[Stored records]
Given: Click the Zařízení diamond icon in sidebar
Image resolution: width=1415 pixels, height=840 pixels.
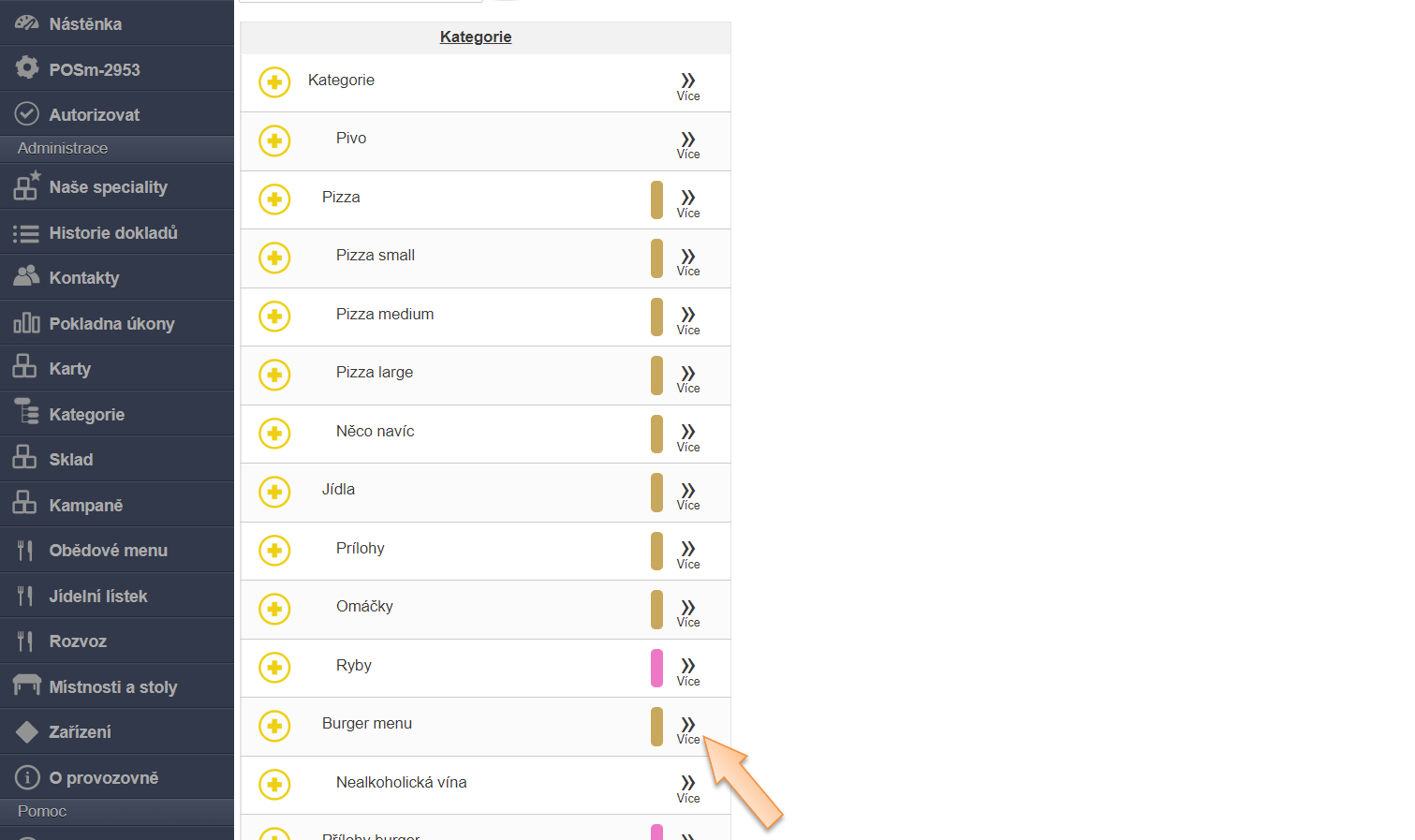Looking at the screenshot, I should pyautogui.click(x=26, y=732).
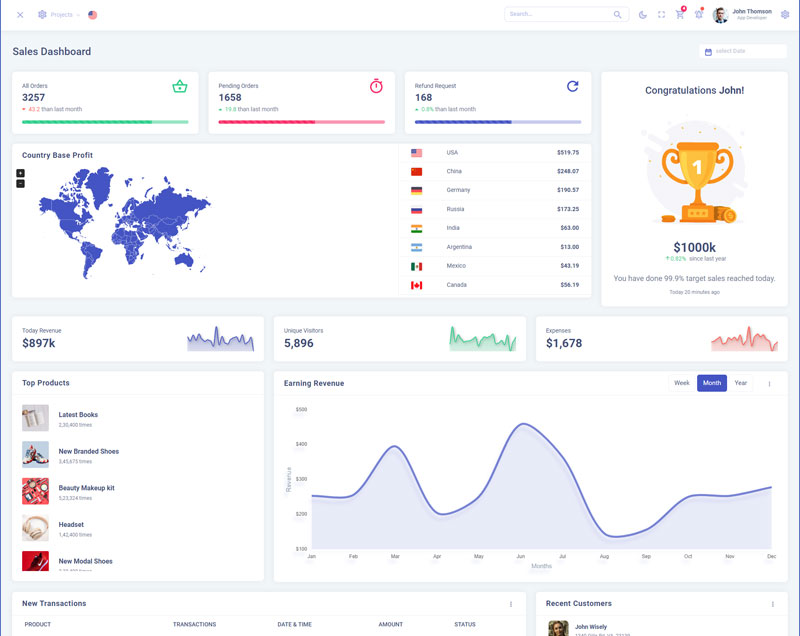The image size is (800, 636).
Task: Click the All Orders basket icon
Action: coord(180,87)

(WORK ITEM) With no pictures included, write out the entries exactly.

(RESULT FOR THIS TASK)
Given: Click the Zařízení diamond icon in sidebar
Image resolution: width=1415 pixels, height=840 pixels.
Looking at the screenshot, I should pyautogui.click(x=26, y=732).
The image size is (800, 636).
Task: Click the All Orders basket icon
Action: coord(180,87)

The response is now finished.